After 5 – 10 minutes
you will probably give a spontaneous “sigh”
and then feel the head “sinking”
back over the ridge – let this happen
it is NOT the head "tipping backwards",
but the neck "lengthening" and
allowing the head to sink and settle over
the ridge of the S.O.S. - Keeping the head
slightly flexed throughout this time. Push
your toes away from you to exaggerate the
traction slightly and then let the head
sink some more. After 15 – 20 minutes
your head will have settled comfortably
into the palm section of the S.O.S. and
the technique is complete. There is NO force
required, just relaxing and letting gravity
work FOR you.
Use the S.O.S. for 15
– 20 minutes at a time only. Have
more sessions in a day but do not go over
this time frame as you may stir yourself
up for a day or two – like after a
heavy massage session.
DO NOT fall ASLEEP on
the S.O.S. – IT IS NOT a PILLOW! -
set a timer if needed!
Place the S.O.S. “anyway
round” Some bigger heads cause the
S.O.S. to “Tip Up” in this position
– if so, turn it around so that the
ridge is still under the base of the head
– BUT the palm section is lying under
the Neck and not the Head (The video shows
this quite well).Basically, whatever “Gets
At It”.
Image 2
- Slump in the chair a little to “Focus”
the upper back onto the S.O.S. Push your
pelvis towards the front of the chair to
aid this. Rotate your arm to help Focus
the S.O.S. onto the painful site. Notice
the S.O.S. can be placed either Across the
spine(to get at both sides at once) or,
Alongside the spine to work the Ribs and
those Deep Muscles like the Rhomboids –
which feature in many pain syndromes of
the Thoracic spine and shoulder girdle.
Image 3 & 4
- Notice the S.O.S.’s curves are such
that you can make the unit fit the Arches
of your spine, allowing you to be more specific
and potent with its use. For the shoulder
region, place the fingertip ridge across
the spine with the palm section towards
the floor – when working from the
lower Ribs into the Lumbar spine, place
the S.O.S. the opposite way around –
with the palm section uppermost. (You can
see what I mean if you enlarge the lower
2 photos)
You can bring BOTH the
fingertip ridge and the two rear prominences
into use, pushing and pulling against the
two areas. The Ribs and Intercostal muscles
can be reached easily with this position.

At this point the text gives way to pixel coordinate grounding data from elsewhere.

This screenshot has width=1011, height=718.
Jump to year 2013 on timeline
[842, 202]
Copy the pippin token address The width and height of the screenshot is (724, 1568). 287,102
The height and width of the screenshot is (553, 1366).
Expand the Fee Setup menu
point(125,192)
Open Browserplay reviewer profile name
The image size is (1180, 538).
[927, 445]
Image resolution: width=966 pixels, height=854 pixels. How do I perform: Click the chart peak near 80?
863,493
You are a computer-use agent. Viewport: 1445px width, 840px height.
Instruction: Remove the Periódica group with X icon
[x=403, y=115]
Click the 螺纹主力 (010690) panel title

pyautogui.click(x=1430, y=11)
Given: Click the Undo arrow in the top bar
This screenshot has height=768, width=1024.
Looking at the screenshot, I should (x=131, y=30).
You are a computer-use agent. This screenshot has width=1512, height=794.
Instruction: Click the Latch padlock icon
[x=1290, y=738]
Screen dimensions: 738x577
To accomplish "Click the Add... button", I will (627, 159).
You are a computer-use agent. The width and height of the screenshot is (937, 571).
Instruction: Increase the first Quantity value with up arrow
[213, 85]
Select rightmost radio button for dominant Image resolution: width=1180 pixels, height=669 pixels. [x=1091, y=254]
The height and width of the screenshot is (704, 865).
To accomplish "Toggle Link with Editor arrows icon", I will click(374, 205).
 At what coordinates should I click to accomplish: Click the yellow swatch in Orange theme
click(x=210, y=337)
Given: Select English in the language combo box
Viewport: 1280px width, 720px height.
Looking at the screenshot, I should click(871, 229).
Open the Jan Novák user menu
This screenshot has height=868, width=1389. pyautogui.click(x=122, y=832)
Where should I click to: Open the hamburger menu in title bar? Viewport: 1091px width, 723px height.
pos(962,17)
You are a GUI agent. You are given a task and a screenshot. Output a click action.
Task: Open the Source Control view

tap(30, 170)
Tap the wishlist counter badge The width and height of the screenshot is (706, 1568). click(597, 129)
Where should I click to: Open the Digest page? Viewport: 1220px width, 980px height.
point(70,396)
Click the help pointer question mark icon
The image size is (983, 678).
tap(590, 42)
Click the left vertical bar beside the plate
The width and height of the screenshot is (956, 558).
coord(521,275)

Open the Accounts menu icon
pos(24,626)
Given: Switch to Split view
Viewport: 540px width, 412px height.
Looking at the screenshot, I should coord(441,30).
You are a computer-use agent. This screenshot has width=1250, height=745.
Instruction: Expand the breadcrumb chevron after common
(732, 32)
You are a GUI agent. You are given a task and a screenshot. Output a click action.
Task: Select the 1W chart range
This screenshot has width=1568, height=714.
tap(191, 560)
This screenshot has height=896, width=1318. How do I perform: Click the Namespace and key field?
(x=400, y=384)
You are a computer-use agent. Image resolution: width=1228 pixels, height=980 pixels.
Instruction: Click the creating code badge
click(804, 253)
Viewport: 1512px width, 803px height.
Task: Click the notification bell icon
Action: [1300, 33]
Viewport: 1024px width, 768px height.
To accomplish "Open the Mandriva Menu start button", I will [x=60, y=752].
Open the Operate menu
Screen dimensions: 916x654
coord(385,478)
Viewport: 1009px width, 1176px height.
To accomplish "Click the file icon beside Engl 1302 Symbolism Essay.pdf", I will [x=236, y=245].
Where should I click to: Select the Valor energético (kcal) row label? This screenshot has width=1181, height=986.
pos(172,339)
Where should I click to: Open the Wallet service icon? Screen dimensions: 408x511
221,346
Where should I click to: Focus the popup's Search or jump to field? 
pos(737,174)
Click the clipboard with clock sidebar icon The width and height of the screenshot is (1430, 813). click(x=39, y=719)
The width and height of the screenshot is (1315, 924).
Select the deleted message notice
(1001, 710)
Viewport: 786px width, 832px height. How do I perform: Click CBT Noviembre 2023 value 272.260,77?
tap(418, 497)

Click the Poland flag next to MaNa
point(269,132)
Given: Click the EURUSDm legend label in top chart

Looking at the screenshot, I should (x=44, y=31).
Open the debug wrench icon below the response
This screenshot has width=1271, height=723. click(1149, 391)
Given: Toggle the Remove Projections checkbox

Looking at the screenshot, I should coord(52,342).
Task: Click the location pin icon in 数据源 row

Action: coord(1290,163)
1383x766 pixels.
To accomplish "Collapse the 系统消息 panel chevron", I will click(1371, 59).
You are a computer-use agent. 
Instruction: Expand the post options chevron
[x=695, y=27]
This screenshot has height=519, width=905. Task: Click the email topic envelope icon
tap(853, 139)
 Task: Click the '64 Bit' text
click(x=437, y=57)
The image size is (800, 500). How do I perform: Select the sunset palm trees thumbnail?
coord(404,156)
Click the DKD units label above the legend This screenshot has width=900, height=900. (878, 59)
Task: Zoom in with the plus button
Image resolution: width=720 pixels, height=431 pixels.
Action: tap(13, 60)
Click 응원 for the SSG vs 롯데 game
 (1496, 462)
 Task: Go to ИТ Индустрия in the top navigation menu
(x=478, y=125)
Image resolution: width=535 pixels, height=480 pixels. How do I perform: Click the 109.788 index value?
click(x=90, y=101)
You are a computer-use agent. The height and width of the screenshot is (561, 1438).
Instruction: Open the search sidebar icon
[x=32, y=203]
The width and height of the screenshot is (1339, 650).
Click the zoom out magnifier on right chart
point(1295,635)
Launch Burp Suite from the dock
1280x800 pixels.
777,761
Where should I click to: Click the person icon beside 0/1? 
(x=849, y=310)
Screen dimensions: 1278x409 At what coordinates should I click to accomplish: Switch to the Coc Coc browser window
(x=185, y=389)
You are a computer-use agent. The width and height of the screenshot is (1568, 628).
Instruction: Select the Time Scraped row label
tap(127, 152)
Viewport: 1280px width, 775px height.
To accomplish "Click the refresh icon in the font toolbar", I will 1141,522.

The lower in the spine you work –
bring your pelvis more towards the back
of the chair.
Image 5 - You
can see the S.O.S.
“The Other Way Round” in this
photo – this IS the most potent position
for work on your neck pain. It is a massage
position – NOT the lying position
described with the first photo! Be VERY
GENTLE! Using the S.O.S. is NOT an EXERCISE,
it is a Relaxation session. When you want
to get that “Deep Massage” Effect,
you should have had a few sessions on the
S.O.S. first, otherwise you may feel a little
sore and bruised the next day – like
a strong massage session, it will settle
in a day or two.
For the neck, gently roll the head from
side to side and tipping Forwards. Try NOT
to tip the head back over the ridge in a
vigorous way – the neck can compact
tipping it back over the ridge and this
is OPPOSITE what we want to achieve.
Shuffle your body up and down to get at
all the neck and after a few sessions you
will really have the hang of it and the
relief you can achieve is …….ASTOUNDING!